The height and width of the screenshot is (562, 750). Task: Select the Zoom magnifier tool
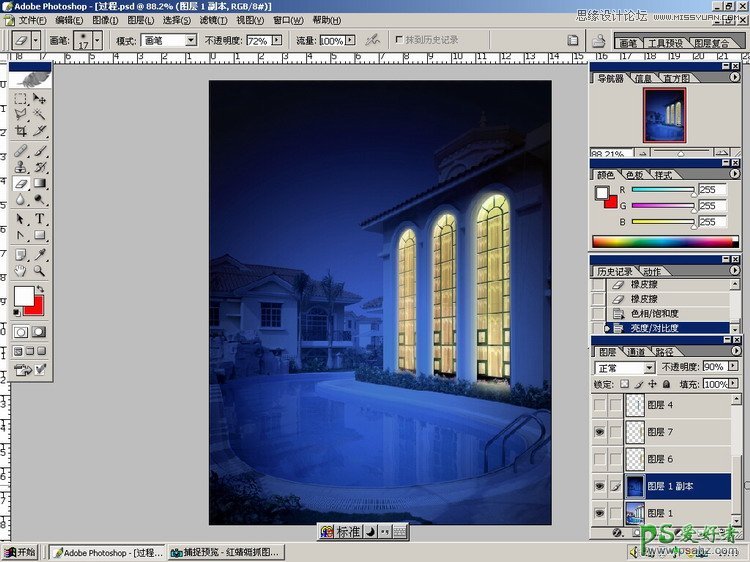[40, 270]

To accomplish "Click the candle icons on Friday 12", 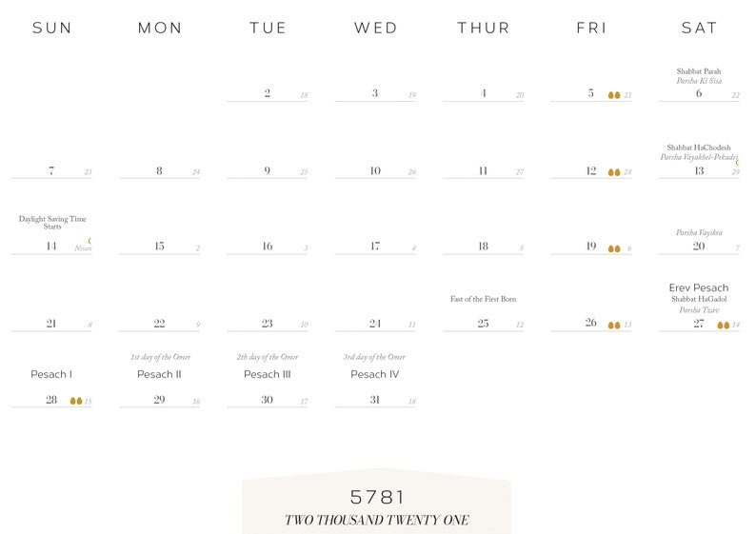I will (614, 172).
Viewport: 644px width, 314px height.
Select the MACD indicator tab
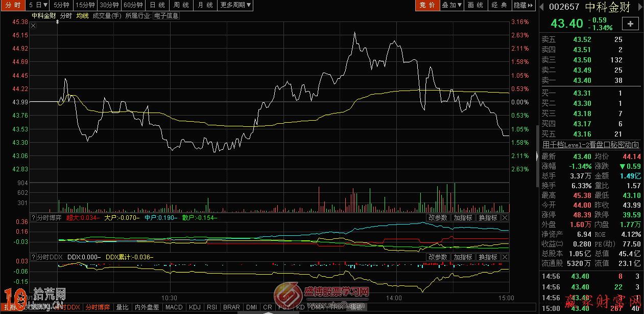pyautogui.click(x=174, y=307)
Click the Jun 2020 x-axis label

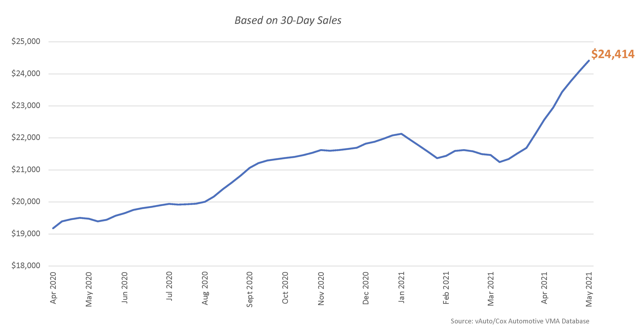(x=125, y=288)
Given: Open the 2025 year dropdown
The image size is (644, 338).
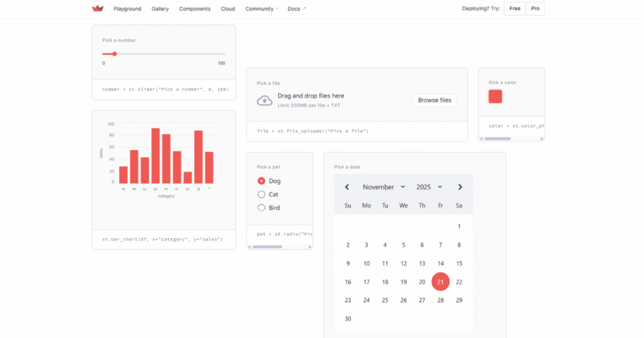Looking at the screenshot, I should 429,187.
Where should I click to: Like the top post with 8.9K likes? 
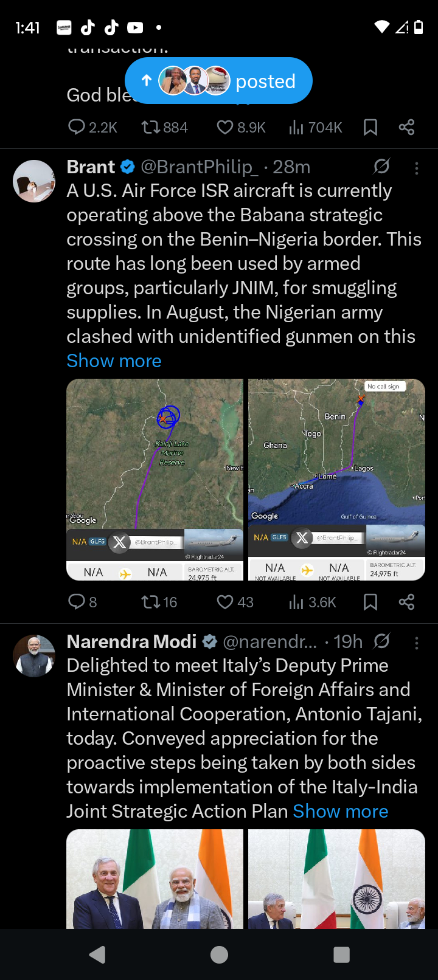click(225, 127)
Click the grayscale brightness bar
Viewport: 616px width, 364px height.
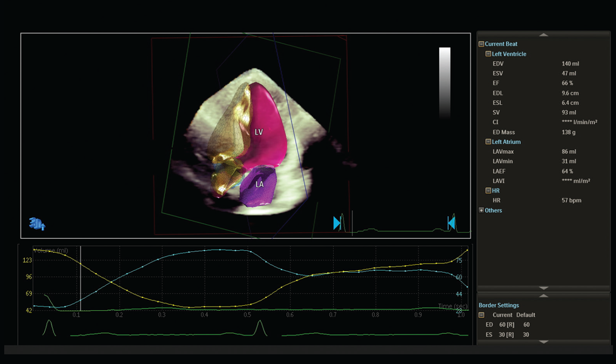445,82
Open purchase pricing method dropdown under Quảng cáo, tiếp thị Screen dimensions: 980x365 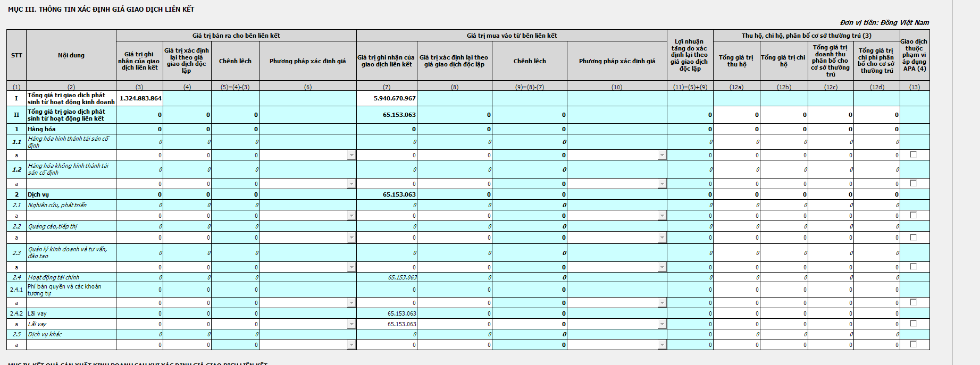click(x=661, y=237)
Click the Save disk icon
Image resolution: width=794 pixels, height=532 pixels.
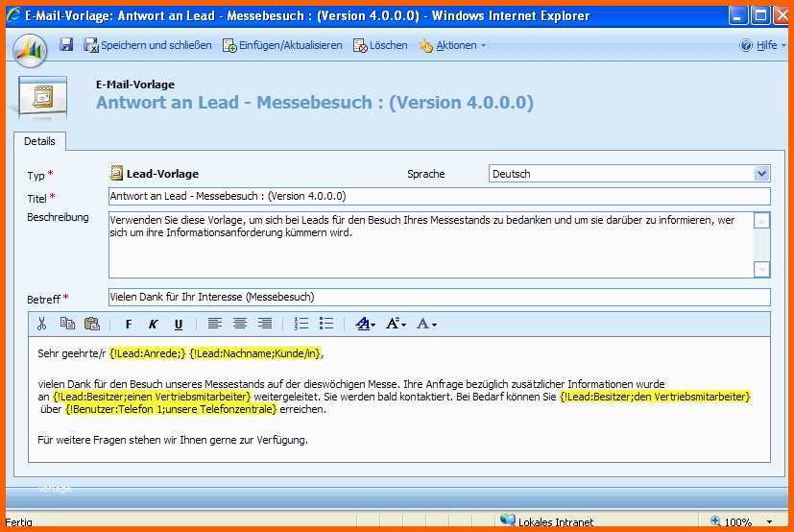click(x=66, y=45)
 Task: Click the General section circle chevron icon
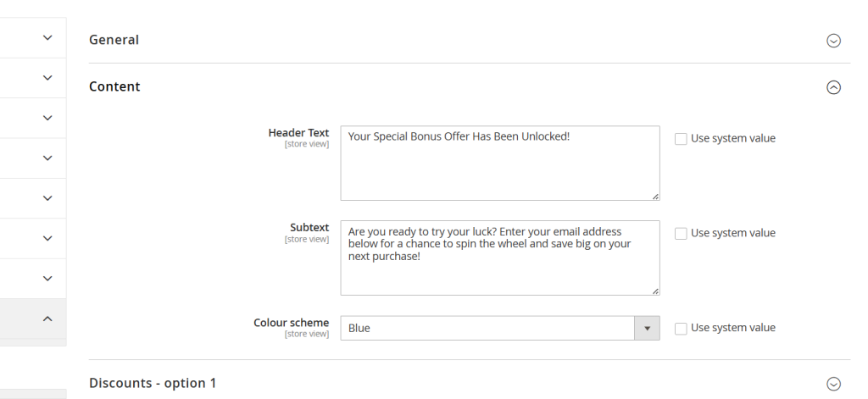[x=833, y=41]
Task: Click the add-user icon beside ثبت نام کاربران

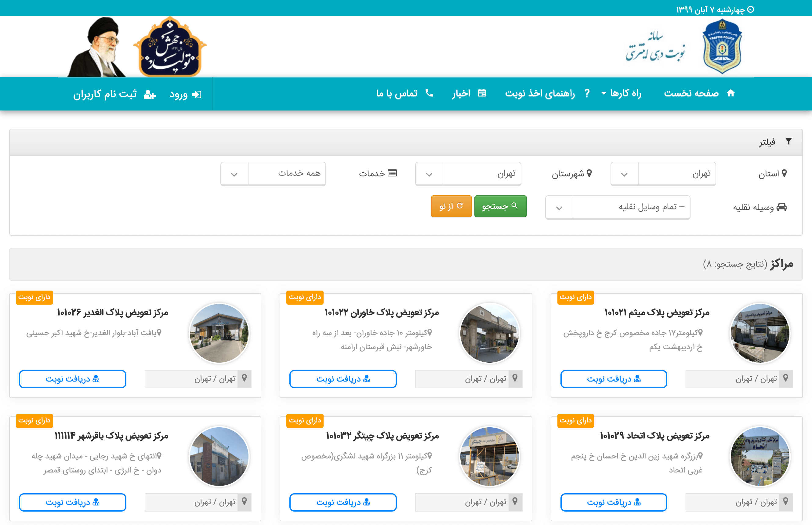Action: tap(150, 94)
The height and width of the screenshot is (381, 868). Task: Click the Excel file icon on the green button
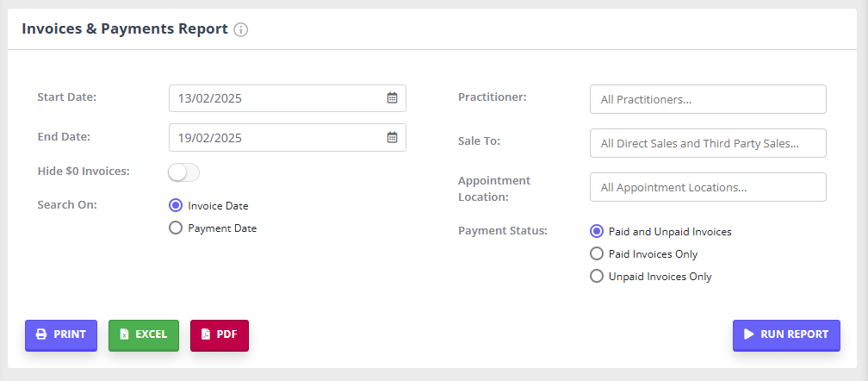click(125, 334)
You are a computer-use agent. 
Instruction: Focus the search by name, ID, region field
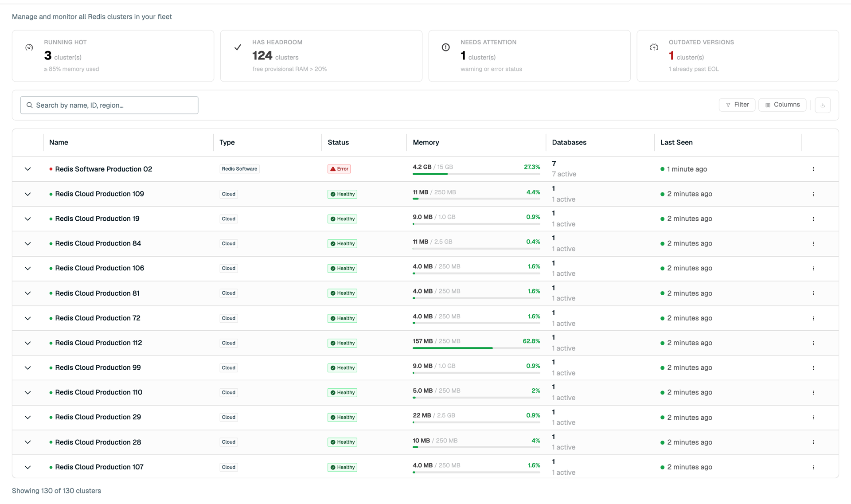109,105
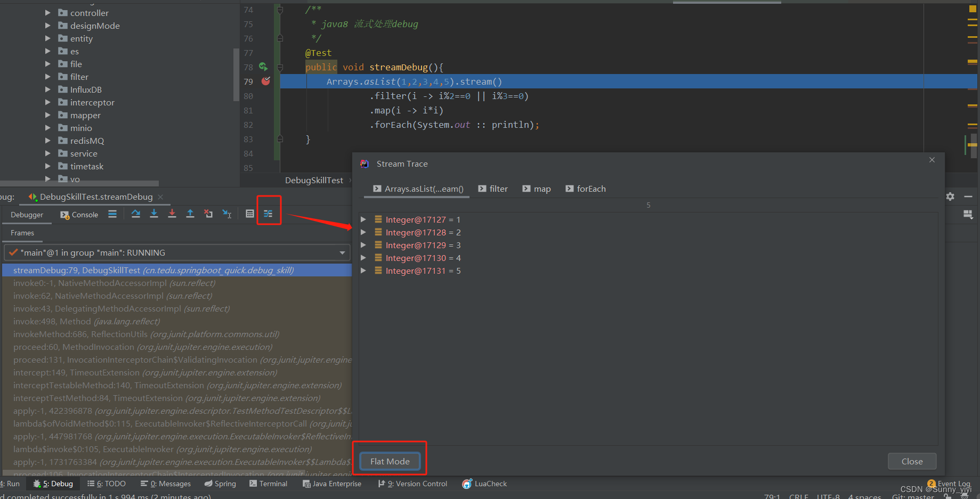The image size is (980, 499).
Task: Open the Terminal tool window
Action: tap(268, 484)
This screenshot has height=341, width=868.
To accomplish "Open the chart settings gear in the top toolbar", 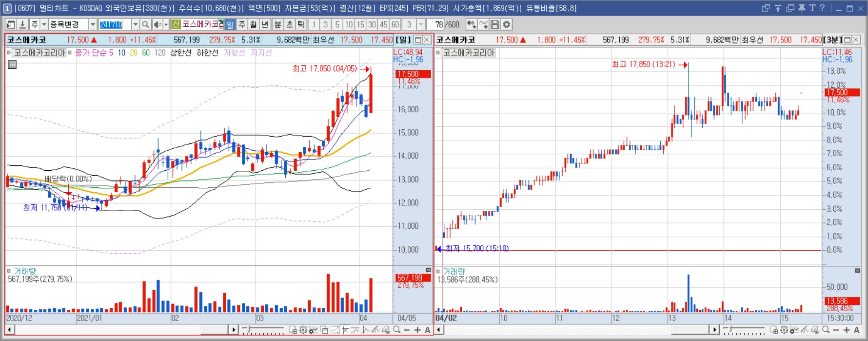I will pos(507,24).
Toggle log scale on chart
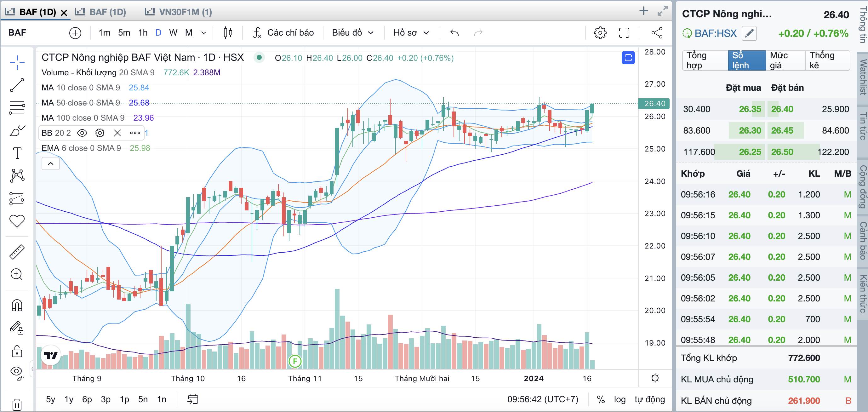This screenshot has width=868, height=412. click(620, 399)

* **YOUR TASK**:
Using the listing above, restate exactly the range between the lines holding "Task: Click the add-user" and "This screenshot has height=341, width=868.", inclusive, with pictures left out.

* **COMPLETED EXERCISE**:
Task: Click the add-user icon beside ثبت نام کاربران

Action: tap(150, 94)
The height and width of the screenshot is (381, 868). Task: Click the Excel file icon on the green button
click(125, 334)
You are a computer-use agent. 
Instruction: Focus the search by name, ID, region field
109,105
The image size is (980, 499).
Task: Open the Terminal tool window
Action: tap(268, 484)
This screenshot has height=341, width=868.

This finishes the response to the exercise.